Ouagadougou: les ministres de la Défense de l’AES consultent Ibrahim Traoré sur l’avenir de la Force unifiée

Le président du Faso et président en exercice de la Confédération des États du Sahel (AES), le capitaine Ibrahim Traoré, a reçu vendredi les ministres chargés de la Défense du Burkina Faso, du Mali et du Niger, réunis dans la capitale burkinabè pour poursuivre les travaux liés au renforcement de la Force unifiée de l’AES.

Le président du Faso et président en exercice de la Confédération des États du Sahel (AES), le capitaine Ibrahim Traoré, a reçu vendredi les ministres chargés de la Défense du Burkina Faso, du Mali et du Niger, réunis dans la capitale burkinabè pour poursuivre les travaux liés au renforcement de la Force unifiée de l’AES.

Selon les informations communiquées par la Présidence du Faso, cette audience s’inscrit dans le cadre de la mise en œuvre de la feuille de route de la deuxième année de la Confédération et vise à accélérer la consolidation des capacités opérationnelles de cette force commune déjà engagée dans la lutte contre les groupes armés dans l’espace sahélien.

La délégation était composée du général d’armée Salifou Mody, ministre d’État et ministre de la Défense nationale du Niger, du général de division Oumar Diarra, ministre délégué chargé de la Défense du Mali, ainsi que du général de division Célestin Simporé, ministre d’État, ministre de la Guerre et de la Défense patriotique du Burkina Faso.
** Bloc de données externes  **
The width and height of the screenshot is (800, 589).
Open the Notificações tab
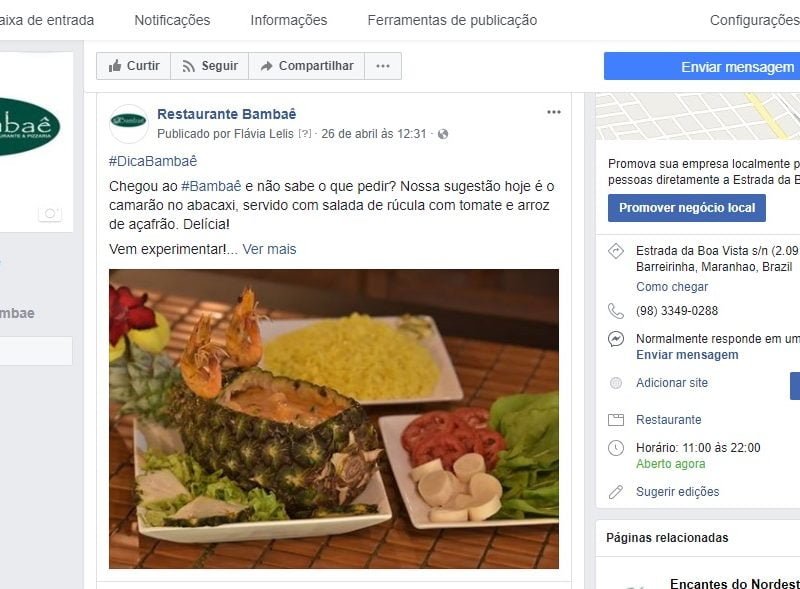172,20
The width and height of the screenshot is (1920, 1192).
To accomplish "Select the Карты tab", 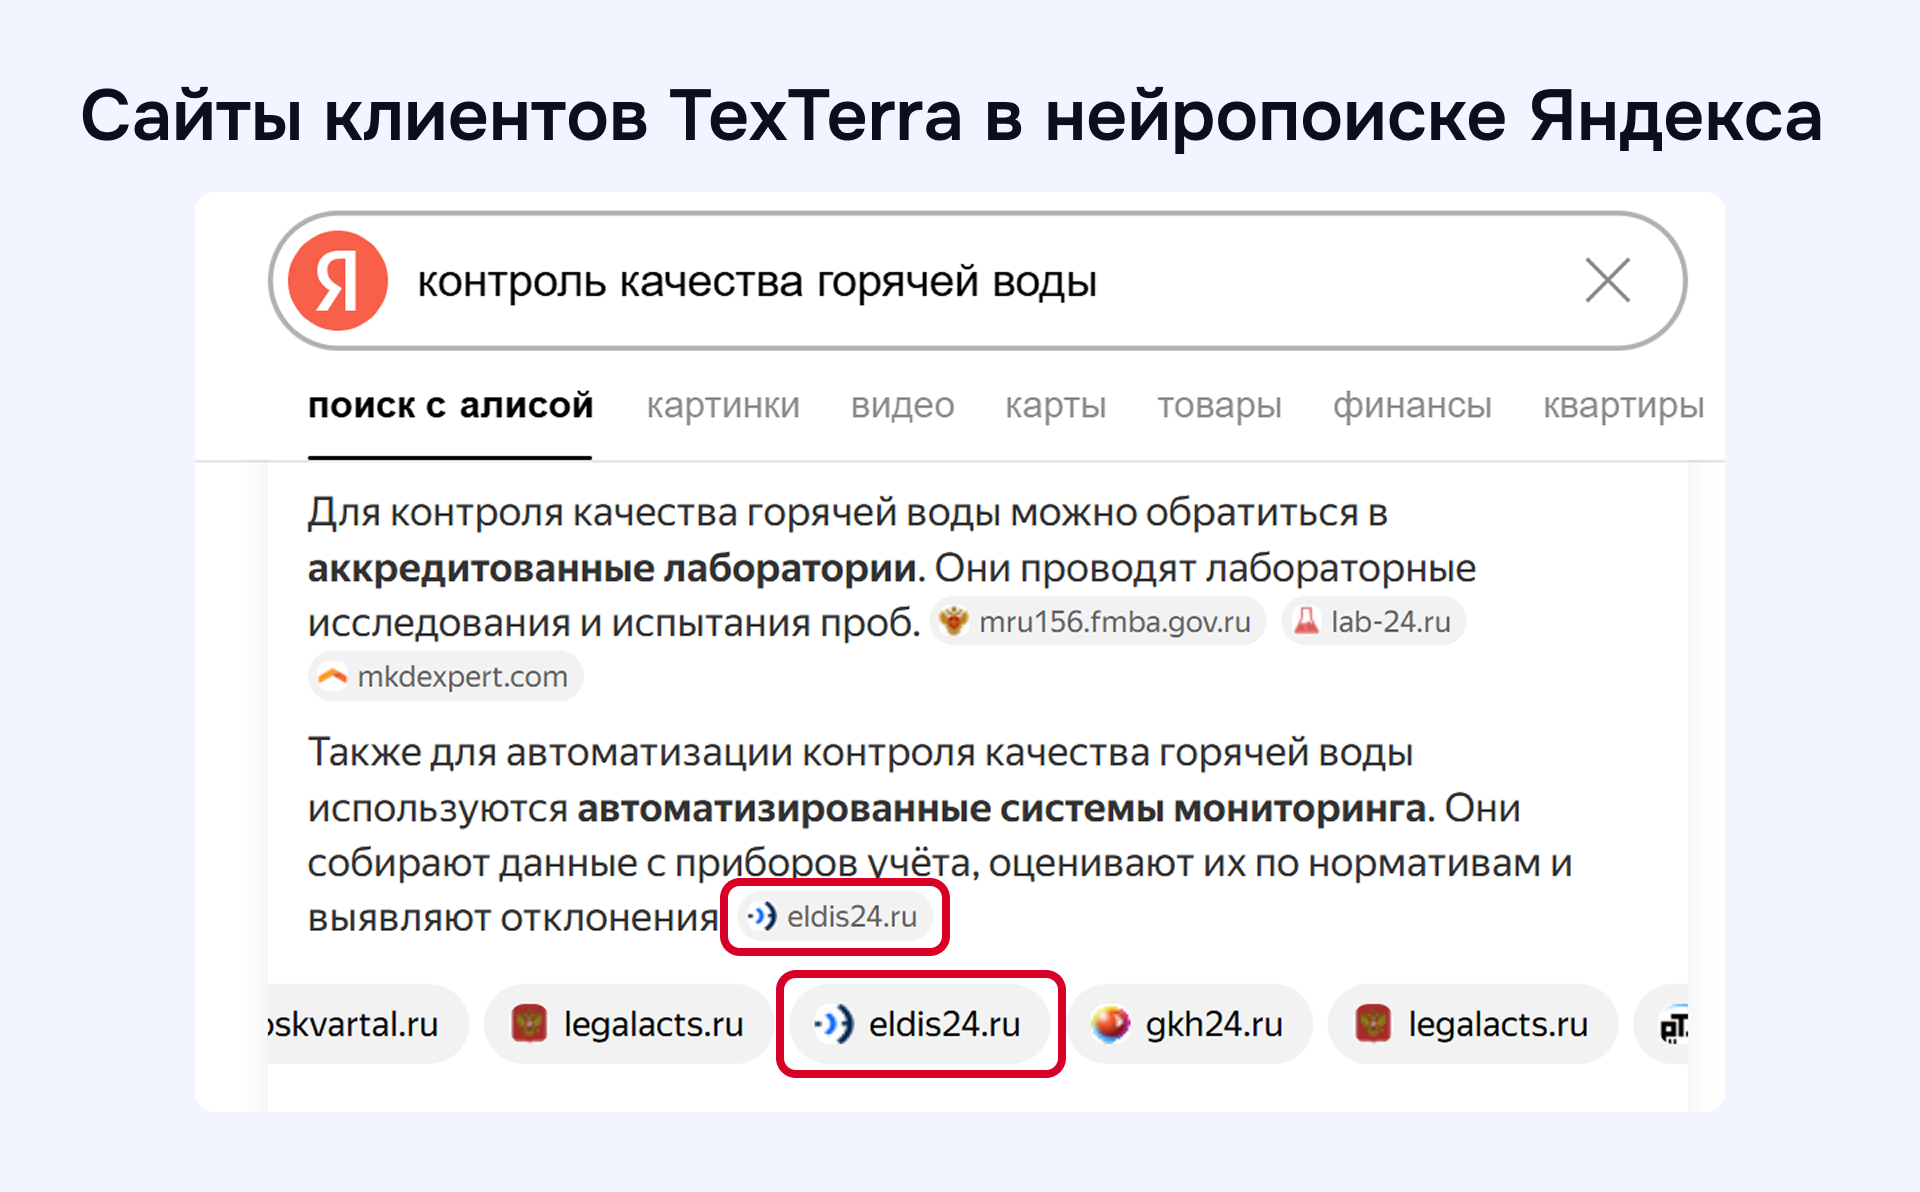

Les responsables militaires ont indiqué être venus recueillir les orientations du président de la Confédération avant l’ouverture de leurs travaux.
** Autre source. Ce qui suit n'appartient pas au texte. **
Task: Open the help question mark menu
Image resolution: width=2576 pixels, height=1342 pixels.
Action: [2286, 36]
À l’issue de l’audience, le général Célestin Simporé, porte-parole de la délégation ministérielle, a expliqué que la rencontre de Ouagadougou devait permettre d’examiner plusieurs textes destinés à assurer le fonctionnement de la Force unifiée et à lui donner un cadre juridique adapté à ses missions. Les ministres comptent également échanger sur la situation sécuritaire dans les trois pays membres de l’AES.

Toujours selon le général Simporé, Ibrahim Traoré a insisté sur la nécessité de faire de cette force commune un instrument central de la lutte contre le terrorisme et de la défense de la souveraineté des États membres. Le ministre burkinabè a estimé que les pays de l’AES devaient se préparer à un conflit susceptible de s’inscrire dans la durée et pouvant atteindre un niveau de haute intensité.
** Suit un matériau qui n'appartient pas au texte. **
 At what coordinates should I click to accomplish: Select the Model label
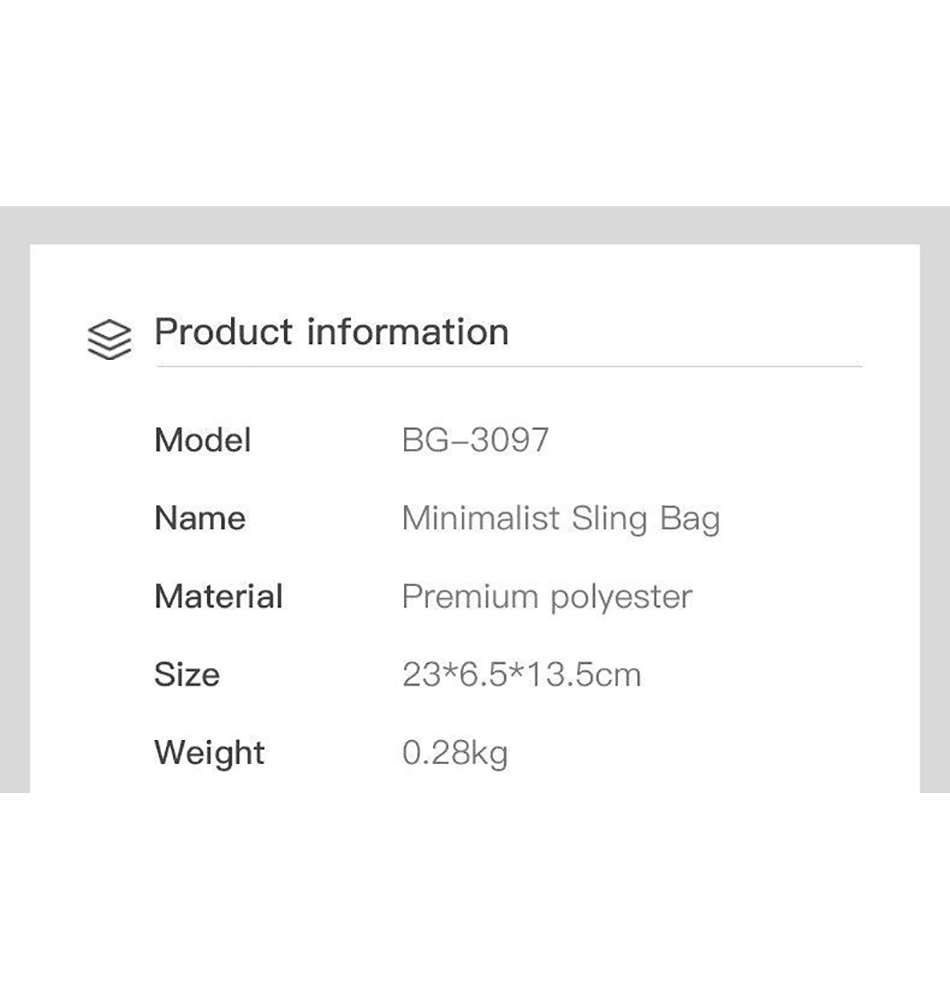tap(202, 440)
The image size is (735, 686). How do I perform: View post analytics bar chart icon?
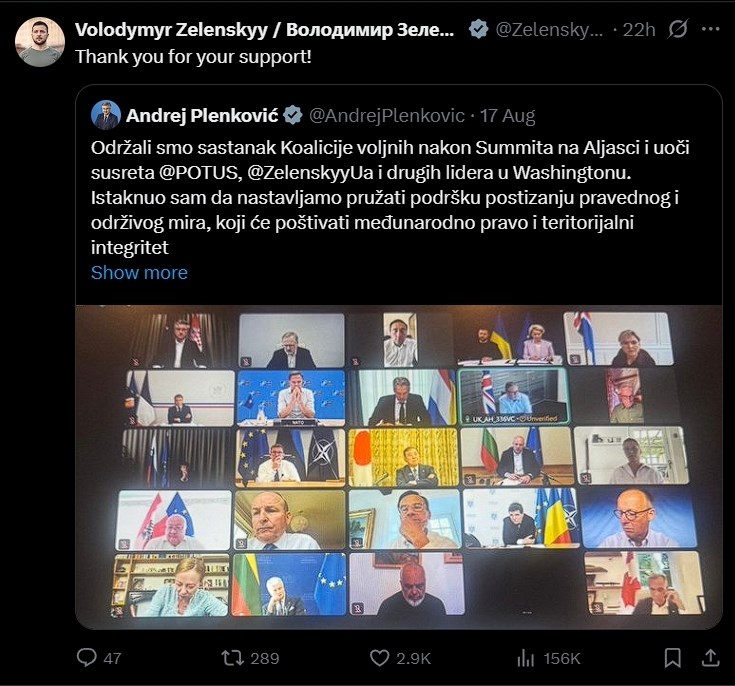tap(525, 658)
Interrogé sur les récentes attaques terroristes enregistrées au Mali, le porte-parole de la délégation a affirmé que la situation restait sous contrôle au Mali comme dans l’ensemble de l’espace AES.

Cette réunion de haut niveau à Ouagadougou témoigne de la volonté des autorités burkinabè, maliennes et nigériennes de poursuivre l’intégration sécuritaire engagée au sein de la Confédération et de renforcer la coordination militaire face aux défis persistants dans la région sahélienne.